News & Events

Provider Fatalism Reduces Prevention Counseling in HIV-Positive Patients

Posted to the Web: Friday, December 07 , 2007
December 7, 2007 (Atlanta) — Fatalism about HIV infection is associated with less frequent delivery of counseling to HIV-positive patients among providers in publicly funded clinics, according to a presentation here at the 2007 National HIV Prevention Conference.

Wayne Steward, PhD, MPH, from the University of California, San Francisco (UCSF), said the study had grown out of an earlier observation in program evaluation conducted by the UCSF Center for AIDS Prevention Research that some HIV care providers "expressed a really pronounced sense of fatalism; the idea that there was nothing they could actually do to change their clients' behaviors."

He later went on to demonstrate that patients were significantly less likely to report that HIV prevention services and messages had been provided at certain clinics, correlating with a higher degree of prevention fatalism among the staff at those sites.

In this study, part of a special project of prevention with HIV-positive patients, Dr. Steward's goal was to dig deeper — to create a context for that observed fatalism and examine how it interacted with other beliefs and functions. He presented the baseline assessment of both patients and providers from an intervention study that is just concluding.

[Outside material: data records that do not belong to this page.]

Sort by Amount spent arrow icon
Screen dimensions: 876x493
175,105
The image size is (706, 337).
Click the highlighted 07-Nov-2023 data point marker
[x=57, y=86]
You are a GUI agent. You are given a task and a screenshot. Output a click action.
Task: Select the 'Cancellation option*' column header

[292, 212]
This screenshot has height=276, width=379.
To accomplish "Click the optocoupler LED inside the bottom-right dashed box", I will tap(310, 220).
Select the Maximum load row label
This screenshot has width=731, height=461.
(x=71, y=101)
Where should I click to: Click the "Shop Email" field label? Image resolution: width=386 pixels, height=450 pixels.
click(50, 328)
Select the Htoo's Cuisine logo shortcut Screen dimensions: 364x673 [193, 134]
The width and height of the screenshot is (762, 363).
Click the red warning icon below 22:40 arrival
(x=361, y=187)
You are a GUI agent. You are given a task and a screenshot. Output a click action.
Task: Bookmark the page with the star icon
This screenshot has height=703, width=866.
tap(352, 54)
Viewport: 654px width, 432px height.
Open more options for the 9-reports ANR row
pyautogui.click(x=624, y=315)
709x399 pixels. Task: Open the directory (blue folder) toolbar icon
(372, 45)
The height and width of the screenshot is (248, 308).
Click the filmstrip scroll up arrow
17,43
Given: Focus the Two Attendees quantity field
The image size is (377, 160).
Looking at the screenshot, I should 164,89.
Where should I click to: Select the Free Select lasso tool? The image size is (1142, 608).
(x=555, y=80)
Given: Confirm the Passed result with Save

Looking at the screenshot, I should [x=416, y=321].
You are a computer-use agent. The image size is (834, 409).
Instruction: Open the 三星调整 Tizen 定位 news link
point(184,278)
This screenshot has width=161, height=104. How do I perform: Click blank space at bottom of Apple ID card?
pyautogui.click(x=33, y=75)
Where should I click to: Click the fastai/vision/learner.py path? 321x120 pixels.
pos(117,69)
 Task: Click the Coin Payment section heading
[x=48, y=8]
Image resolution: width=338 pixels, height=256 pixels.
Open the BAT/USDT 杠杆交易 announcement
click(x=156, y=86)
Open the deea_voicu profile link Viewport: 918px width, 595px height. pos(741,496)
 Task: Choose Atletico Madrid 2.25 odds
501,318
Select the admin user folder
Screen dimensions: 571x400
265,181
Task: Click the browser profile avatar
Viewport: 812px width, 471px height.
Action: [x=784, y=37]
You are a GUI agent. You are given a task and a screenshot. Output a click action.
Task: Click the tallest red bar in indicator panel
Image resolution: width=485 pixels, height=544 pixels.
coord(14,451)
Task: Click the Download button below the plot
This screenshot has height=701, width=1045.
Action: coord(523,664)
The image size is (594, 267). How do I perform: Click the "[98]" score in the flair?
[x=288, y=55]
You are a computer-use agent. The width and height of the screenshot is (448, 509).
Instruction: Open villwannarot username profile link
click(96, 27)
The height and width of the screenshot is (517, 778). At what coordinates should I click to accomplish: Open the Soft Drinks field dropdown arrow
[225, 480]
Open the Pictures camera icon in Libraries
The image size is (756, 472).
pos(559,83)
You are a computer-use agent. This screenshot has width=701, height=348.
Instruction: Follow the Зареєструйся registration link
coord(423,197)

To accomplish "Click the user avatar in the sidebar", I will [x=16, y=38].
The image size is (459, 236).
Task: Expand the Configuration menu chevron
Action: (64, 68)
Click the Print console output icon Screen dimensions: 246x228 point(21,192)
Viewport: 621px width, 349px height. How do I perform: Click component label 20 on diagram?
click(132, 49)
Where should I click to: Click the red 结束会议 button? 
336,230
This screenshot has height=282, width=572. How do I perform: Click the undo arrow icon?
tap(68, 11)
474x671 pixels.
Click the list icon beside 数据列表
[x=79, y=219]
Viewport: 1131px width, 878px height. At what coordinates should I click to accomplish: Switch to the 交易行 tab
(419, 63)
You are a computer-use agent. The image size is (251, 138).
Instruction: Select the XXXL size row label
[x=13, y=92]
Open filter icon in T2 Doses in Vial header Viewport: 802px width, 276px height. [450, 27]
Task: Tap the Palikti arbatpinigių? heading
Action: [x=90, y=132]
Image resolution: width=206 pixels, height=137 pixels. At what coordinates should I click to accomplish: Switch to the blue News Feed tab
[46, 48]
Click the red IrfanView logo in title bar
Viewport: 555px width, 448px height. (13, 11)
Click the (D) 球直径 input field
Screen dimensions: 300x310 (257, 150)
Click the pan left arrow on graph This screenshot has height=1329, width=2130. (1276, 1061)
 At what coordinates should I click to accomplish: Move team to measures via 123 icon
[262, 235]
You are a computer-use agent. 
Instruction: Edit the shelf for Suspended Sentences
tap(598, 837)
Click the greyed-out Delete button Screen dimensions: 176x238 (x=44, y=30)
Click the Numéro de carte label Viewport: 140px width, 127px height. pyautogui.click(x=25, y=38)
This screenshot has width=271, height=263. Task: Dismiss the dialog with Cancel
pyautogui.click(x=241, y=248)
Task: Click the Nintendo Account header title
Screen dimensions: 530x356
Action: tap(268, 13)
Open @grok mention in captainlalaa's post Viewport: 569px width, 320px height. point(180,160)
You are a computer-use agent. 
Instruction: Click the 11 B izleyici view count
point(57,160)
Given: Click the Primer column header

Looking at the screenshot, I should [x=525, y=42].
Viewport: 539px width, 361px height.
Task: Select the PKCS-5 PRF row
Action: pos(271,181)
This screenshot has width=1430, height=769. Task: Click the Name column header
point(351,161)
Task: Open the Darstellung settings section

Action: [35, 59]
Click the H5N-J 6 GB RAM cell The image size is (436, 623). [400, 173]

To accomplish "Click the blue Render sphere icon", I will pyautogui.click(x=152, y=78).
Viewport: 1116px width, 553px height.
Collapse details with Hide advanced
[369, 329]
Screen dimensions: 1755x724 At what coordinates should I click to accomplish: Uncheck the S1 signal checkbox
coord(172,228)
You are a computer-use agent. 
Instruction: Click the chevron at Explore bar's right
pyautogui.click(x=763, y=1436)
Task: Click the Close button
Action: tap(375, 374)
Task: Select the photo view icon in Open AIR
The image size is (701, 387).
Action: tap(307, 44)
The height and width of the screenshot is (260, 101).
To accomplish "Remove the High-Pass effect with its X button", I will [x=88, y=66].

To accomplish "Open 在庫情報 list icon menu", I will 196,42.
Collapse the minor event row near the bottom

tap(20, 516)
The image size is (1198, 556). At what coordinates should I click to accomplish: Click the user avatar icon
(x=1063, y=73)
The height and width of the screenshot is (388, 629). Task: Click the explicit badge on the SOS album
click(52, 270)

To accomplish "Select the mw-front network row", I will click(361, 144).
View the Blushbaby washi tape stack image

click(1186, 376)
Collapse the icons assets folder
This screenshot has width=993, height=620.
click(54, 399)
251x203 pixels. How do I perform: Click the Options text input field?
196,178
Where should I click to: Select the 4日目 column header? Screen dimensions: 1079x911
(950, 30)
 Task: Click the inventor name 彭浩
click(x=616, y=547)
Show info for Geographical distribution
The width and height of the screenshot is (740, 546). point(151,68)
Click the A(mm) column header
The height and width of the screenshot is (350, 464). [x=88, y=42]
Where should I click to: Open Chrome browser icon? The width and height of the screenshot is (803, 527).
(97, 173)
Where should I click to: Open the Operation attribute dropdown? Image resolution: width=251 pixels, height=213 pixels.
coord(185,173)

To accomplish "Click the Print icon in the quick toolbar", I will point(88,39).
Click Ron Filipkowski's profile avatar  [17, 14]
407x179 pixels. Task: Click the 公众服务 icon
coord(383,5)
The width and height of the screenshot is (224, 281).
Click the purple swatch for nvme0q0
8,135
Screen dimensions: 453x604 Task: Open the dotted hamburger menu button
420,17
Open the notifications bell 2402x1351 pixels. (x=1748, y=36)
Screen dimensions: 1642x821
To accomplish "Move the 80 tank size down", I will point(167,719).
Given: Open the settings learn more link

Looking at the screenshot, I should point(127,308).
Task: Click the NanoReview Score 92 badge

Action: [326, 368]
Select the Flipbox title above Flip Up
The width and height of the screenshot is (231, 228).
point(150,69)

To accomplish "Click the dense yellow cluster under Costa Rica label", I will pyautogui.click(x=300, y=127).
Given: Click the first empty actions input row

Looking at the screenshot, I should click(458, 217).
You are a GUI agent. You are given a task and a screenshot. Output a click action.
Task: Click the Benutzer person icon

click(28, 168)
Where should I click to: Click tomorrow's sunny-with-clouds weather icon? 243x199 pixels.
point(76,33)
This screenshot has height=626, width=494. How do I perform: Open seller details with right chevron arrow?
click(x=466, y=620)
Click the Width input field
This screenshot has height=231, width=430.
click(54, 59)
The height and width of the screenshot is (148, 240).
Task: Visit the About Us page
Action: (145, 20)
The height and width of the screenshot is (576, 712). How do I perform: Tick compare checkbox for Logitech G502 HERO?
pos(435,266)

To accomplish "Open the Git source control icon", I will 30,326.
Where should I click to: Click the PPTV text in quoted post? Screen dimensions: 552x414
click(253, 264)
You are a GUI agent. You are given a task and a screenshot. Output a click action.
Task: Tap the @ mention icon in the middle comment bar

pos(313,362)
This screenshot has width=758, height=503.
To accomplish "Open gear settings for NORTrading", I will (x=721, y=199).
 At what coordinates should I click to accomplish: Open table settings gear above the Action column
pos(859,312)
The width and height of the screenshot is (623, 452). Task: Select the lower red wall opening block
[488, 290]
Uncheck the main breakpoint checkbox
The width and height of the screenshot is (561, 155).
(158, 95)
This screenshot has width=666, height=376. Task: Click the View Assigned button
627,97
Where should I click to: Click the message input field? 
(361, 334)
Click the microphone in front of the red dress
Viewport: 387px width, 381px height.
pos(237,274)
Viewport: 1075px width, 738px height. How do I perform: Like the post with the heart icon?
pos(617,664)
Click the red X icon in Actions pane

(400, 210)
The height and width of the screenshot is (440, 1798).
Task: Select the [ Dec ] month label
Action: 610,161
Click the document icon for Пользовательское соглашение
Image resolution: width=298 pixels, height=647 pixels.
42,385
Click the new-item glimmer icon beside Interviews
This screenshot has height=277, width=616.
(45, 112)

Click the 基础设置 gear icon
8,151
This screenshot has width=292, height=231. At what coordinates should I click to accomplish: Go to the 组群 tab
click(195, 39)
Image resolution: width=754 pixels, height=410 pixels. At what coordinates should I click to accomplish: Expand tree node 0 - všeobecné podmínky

Clinical providers (N = 316) whose duties included the provision of prevention counseling were given a standardized survey that measured fatalism, comfort, training and knowledge, and the adequacy of time to accomplish tasks.

That the researchers found that new HIV-positive clients were more likely to receive counseling on risk reduction than were returning clients (67% vs 53%). The more fatalistic settings were 10% and 11% less likely to offer counseling to new and returning patients, respectively, than were the less fatalistic settings.

Dr. Steward looked to see whether any other beliefs might drive fatalism; "I have never seen so many zeros in all my life. Fatalism does not correlate with anything...rather, it seems to modify the expression of a lot of other beliefs, making them more pronounced."

For example, among providers who were uncomfortable talking about injection drug use, the less fatalistic group was 8% less likely to offer prevention counseling, but the more fatalistic group was 53% less likely to do so.

"The primary thing that distinguishes the fatalistic from the nonfatalistic is the demographic of the patient," Dr. Steward said, noting that one cannot directly ask questions on racism or homophobia because one is likely to get the socially acceptable response.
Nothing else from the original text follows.